• ПОКАЗАННЫЙ ОТРЫВОК:
------------

«Скажи мне, кто твой поэт, и я скажу тебе, кто ты…» (Сельвинский). Одного не назову, в разное время открывались разные драгоценные имена. Но вот один - со школы, с общих тетрадок (рукописных детских бложиков) - до сих пор со мной. Жива серенькая книжечка со скупой графикой, где фоном - снежная крупа: «Трава под снегом». Пятьдесят восьмой год - давно, еще до меня, мама собирала поэтические сборнички в мягкой обложке. Они прививали мне вкус, расставляли первые вешки на пути: "Нет школ никаких. Только совесть.."
О поэзии Соколова говорят: «негромкая лирика». А у настоящего поэта она и должна быть таковой. Может ли быть лирика громкой? Сочетание «гражданская лирика» звучит антиномично, а с другой стороны равновесно, гражданская - не в крике, и это все та же лирика!
Соколов поэт полутонов, границ и переходов. Вот весна - она не сразу наступает, у нее есть предвесенье, знобливое и полное сомнений, робкие шажки, и лето не сразу переходит в осень, а намекает иногда очень явно, иногда и незаметно, только ранним холодком, росой-туманом… И стихи Соколова - как предисловие к поэме, которую напишет читатель. Мне всегда было мало его стихотворения, казалось, что оно оборвалось, хотелось продолжения, и продолжение это находилось - в других его стихах.

------------

Записи данных

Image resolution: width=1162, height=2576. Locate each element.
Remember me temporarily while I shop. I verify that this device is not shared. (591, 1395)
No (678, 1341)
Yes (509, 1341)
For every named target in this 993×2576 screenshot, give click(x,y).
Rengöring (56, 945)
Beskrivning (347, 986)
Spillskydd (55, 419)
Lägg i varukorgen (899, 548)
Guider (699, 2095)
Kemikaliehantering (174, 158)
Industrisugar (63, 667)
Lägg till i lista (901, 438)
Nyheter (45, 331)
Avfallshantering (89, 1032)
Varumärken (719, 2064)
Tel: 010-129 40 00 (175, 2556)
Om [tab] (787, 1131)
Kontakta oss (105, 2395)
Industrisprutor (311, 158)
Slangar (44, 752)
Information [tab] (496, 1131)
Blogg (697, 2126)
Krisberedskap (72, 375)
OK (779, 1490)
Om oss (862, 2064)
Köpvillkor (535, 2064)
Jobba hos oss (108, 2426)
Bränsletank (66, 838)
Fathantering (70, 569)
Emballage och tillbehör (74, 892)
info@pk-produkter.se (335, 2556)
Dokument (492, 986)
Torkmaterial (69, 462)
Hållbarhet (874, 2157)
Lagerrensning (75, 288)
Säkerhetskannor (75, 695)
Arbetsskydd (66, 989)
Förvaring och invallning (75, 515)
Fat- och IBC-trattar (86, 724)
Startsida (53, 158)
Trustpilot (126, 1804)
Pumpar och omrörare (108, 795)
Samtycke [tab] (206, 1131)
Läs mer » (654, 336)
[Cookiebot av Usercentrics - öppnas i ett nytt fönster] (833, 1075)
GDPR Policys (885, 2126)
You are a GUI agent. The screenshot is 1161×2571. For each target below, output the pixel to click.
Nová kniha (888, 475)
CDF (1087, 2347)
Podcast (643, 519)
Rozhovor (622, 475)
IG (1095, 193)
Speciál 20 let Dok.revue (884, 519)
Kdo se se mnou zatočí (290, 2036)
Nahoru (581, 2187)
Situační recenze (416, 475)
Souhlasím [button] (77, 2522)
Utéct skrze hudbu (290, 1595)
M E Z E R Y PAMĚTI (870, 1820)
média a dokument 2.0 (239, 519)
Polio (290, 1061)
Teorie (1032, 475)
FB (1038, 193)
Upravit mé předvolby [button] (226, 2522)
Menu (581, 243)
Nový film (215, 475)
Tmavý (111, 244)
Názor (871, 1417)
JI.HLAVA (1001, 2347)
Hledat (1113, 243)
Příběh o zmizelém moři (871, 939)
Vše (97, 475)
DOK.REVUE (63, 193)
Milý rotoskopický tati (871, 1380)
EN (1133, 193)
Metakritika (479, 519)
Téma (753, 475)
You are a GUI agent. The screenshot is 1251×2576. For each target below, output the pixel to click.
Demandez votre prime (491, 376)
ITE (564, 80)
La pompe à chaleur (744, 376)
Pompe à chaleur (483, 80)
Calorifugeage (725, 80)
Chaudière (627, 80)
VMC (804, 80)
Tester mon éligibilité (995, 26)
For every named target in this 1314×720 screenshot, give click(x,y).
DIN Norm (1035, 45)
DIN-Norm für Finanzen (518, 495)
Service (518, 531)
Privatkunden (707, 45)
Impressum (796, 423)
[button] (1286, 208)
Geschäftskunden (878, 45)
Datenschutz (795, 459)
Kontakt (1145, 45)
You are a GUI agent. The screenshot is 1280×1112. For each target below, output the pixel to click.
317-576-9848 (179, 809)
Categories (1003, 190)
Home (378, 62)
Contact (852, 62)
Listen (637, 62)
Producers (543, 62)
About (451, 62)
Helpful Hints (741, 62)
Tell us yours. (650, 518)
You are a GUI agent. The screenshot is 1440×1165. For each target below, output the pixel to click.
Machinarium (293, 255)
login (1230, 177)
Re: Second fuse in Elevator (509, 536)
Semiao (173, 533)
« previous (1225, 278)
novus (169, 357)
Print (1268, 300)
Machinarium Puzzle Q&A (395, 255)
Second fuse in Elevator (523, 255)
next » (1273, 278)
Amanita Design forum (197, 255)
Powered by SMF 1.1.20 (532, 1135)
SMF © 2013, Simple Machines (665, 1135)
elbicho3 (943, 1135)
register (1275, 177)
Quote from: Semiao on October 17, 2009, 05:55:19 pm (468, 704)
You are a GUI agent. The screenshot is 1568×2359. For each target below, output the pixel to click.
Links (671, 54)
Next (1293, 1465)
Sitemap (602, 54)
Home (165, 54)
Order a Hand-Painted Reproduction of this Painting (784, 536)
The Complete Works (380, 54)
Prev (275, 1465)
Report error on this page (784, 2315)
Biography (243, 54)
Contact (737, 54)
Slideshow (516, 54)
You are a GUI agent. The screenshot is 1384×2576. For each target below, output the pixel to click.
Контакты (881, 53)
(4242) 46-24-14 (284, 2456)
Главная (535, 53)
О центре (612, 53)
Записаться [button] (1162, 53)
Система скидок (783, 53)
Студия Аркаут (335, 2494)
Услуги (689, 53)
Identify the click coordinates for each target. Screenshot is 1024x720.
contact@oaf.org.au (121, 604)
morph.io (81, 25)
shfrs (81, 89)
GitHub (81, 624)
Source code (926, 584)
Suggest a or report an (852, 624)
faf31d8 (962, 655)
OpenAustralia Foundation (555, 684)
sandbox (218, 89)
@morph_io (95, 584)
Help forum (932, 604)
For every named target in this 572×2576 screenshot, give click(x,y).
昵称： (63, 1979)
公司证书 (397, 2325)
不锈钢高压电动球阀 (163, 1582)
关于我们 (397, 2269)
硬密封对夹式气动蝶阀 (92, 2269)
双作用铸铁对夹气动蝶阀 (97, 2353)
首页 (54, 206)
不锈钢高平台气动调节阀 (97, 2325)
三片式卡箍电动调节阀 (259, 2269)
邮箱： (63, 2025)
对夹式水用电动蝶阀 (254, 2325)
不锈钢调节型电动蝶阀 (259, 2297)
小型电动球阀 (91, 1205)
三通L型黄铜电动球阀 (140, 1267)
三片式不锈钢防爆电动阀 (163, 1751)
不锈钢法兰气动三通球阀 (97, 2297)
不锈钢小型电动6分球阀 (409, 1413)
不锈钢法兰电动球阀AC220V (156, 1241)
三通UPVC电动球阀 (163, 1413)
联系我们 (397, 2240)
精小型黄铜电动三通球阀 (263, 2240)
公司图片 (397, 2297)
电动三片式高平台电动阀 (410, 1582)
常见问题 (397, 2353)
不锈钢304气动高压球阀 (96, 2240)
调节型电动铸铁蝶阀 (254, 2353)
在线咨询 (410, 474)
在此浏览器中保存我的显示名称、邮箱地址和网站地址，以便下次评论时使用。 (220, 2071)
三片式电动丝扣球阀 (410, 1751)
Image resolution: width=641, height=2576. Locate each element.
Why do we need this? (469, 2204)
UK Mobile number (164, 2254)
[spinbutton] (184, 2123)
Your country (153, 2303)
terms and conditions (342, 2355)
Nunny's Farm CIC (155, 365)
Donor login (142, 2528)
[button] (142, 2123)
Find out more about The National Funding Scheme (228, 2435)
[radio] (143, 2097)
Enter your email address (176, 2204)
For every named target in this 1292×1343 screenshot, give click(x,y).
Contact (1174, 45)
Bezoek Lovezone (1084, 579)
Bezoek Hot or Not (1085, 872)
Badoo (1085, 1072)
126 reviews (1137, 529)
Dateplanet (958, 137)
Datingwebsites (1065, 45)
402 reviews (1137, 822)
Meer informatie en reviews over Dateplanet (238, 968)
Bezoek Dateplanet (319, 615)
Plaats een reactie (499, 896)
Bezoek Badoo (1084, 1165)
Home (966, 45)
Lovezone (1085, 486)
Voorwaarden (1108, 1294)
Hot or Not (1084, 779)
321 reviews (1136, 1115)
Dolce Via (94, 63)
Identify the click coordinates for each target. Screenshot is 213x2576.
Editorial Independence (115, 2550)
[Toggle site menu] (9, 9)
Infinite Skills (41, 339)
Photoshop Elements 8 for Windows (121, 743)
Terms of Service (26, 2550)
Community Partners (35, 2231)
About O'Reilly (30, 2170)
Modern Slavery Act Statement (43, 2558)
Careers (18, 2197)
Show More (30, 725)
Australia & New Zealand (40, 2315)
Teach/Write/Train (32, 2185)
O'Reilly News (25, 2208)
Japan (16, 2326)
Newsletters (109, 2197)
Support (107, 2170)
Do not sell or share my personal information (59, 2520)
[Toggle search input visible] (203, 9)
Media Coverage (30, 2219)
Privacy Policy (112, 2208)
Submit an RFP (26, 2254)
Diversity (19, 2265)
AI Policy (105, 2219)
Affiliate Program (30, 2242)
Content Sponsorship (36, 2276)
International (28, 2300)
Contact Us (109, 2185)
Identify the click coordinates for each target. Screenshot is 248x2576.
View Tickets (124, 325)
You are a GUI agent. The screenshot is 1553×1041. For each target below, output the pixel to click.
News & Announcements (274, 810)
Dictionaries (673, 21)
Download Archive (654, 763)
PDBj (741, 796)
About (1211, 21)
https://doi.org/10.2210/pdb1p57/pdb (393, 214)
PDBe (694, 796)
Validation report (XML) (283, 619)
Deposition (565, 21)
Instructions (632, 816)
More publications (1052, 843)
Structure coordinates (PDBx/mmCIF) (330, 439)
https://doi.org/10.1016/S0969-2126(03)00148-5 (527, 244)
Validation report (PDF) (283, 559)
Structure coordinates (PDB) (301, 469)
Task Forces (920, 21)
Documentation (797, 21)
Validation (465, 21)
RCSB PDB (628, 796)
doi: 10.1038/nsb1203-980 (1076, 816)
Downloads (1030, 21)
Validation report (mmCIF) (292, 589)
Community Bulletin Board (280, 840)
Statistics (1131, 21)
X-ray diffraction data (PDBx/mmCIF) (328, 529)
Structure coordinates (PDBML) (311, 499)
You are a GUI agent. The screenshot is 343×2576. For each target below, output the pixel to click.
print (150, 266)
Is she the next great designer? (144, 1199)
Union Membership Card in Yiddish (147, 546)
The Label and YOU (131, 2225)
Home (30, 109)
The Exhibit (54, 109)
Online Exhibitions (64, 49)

------------

• СУТЬ ЗАДАНИЯ:
Продолжите заметку о поэзии Соколова, начав сразу после её последнего предложения.

• ЧТО ПОЛУЧИЛОСЬ:
Как же словами рассказать эту радость, как ею поделиться? Это возможно только в молчаливом участии, когда кто-то по стечению обстоятельств тоже любит стихи "твоего" поэта, и от этого родственно и тепло. И токи этой любви ощутимы, и все остается на своих местах, по счастью - а это и есть счастье, пока есть поэты, которые нас объединяют…
* * *
Как я хочу, чтоб строчки эти
Забыли, что они слова,
А стали: небо, крыши, ветер,
Сырых бульваров дерева!
Чтоб из распахнутой страницы,
Как из открытого окна,
Раздался свет, запели птицы,
Дохнула жизни глубина.
* * *
Спасибо, музыка, за то,
Что ты меня не оставляешь,
Что ты лица не закрываешь,
Себя не прячешь ни за что.
Спасибо, музыка, за то,
Что ты единственное чудо,
Что ты душа, а не причуда,
Что для кого-то ты ничто.
Спасибо, музыка, за то,
Чего и умным не подделать,
За то спасибо, что никто,
Не знает, что с тобой поделать.
* * *
Из переулка сразу в сон
Особняков, в роман старинный
И к тишине на именины,
Где каждый снами угощен.
Из переулка сразу в тишь
Еще торжественней и глубже,
Где тает лист, где блещут лужи,
Где каплет с порыжелых крыш...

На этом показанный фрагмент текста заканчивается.